Hominins (ISEPP lecture)



I shirked my responsibilities as a member of Oversight Committee to attend this alternate church venue for a science lecture on 4.4 million year old fossil records of hominins.

Dr. Tom White is an expert, and he correctly praised Terry of ISEPP for the Linus Pauling Memorial Lecture series, which has brought the best minds to Portland, to edify our populace.

Best if Cascadia has a literate capital, don't ya think? -- unless our capital is Seattle, which I'm all for, in the brochures for public consumption.

Anyway, we learned a lot.  Africa seems to be the matrix for early homonin development.  A "homonin" is a human lineage specialist species whereas "hominid" includes the apes, which are seen as branching off just a million or so years before this latest species, Ardi's.

Ardi's species predates Lucy's and so is probably Lucy's ancestor type.

Chimps spring from a branch that forked earlier, in that great Github in the Sky we call "evolution" (or "goalless morphing in response to feedback" if you want to remove the "march of progress" spin that adheres to much of the evolutionist talk).

I will piggy-back my thanks atop Dr. White's, to Terry, for helping make Portland a capital, an intellectual gemstone.

Too bad about the impending earthquake.  Maybe with less of an ice age thanks to global warming it'll be deferred?  Hope springs eternal.  Plate tectonics don't care that much about ice or no ice.

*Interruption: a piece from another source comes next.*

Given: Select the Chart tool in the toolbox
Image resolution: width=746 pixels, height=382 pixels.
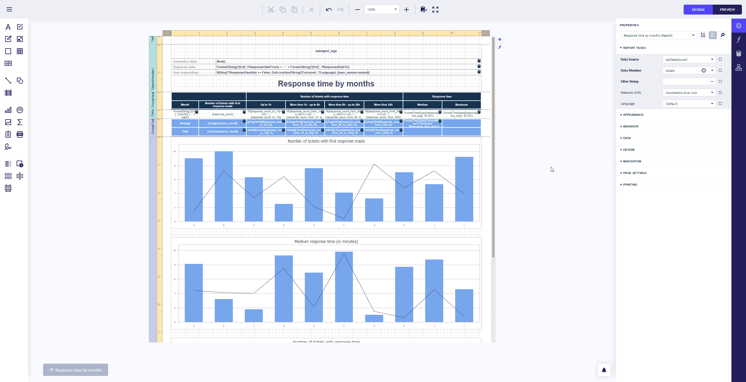Looking at the screenshot, I should tap(8, 110).
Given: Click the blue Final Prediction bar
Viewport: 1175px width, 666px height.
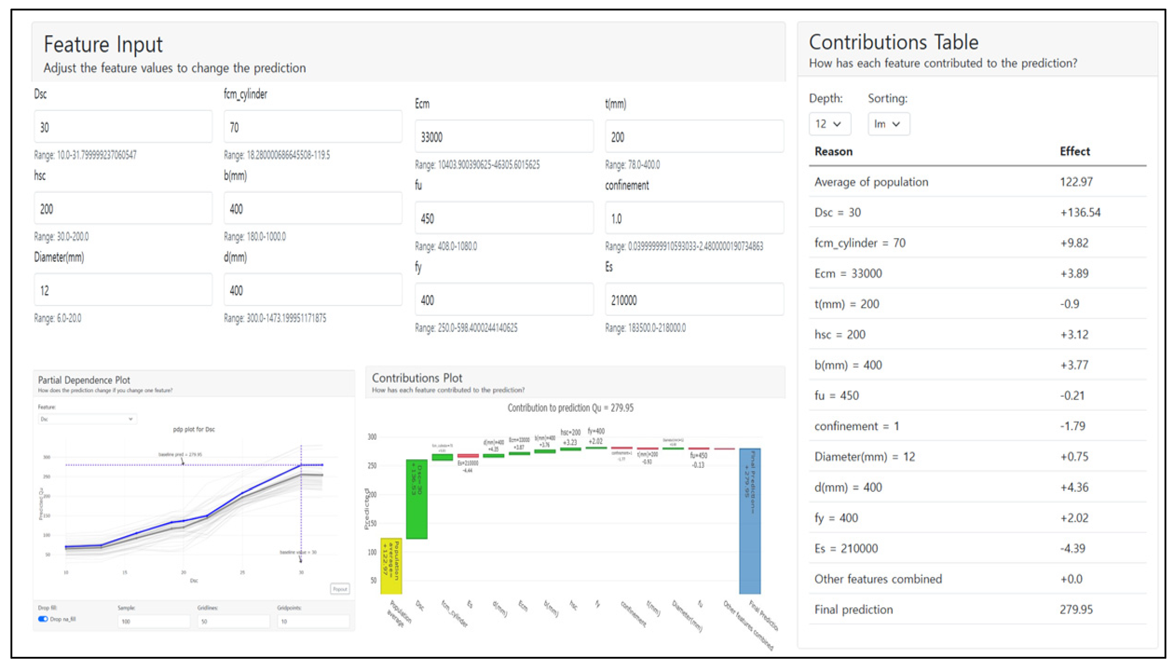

Tom did a lot to promote evidence and reason as the two prongs of science.  People are welcome to generate and publish texts on a different basis, just don't call it science, was his warning / advice / plea.

Speculations sometimes go off the deep end into pure storytelling and myth,  as we find in Fuller's Critical Path and later Tetrascroll (subtitled "a cosmic fairy tale").

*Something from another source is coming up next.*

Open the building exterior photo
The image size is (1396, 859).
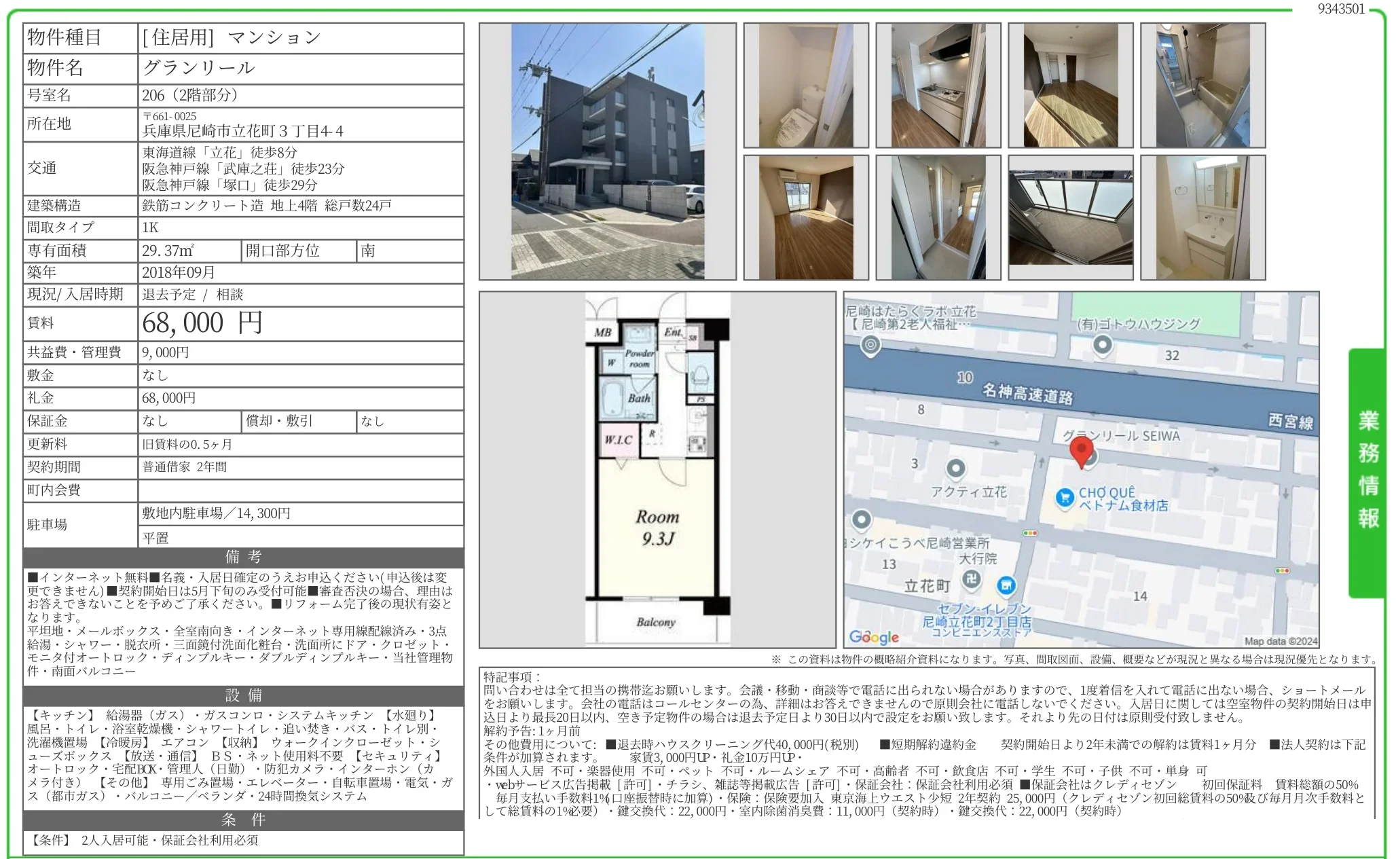(607, 151)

Fuller is capable of doing science (applying reason to evidence) and contributing to it, however he's more of a literary figure, like Mark Twain.  "Bucky" aka "Dr. R.B. Fuller" made forays into science but in some dimension only camped there.  His literary base was more a latter day Neoplatonism, a philosophy, not in the sense of "Christian" so much as "Geometric" i.e. concerned with Platonic Forms.

Some of Dr. Fuller's wild speculations, about human prehistory for example, explore in a surreal space of mytho-graphic imagery, exciting to the intuition perhaps, but at best proto-scientific.

Someday we may have tools to "transmit life-forming information" to other planets, other than I Love Lucy, and thereby beam ourselves (and favorite "pets" e.g. dolphins) to a post Earthian location, not talking about Mars.  But such is the stuff of science fiction, not science per se.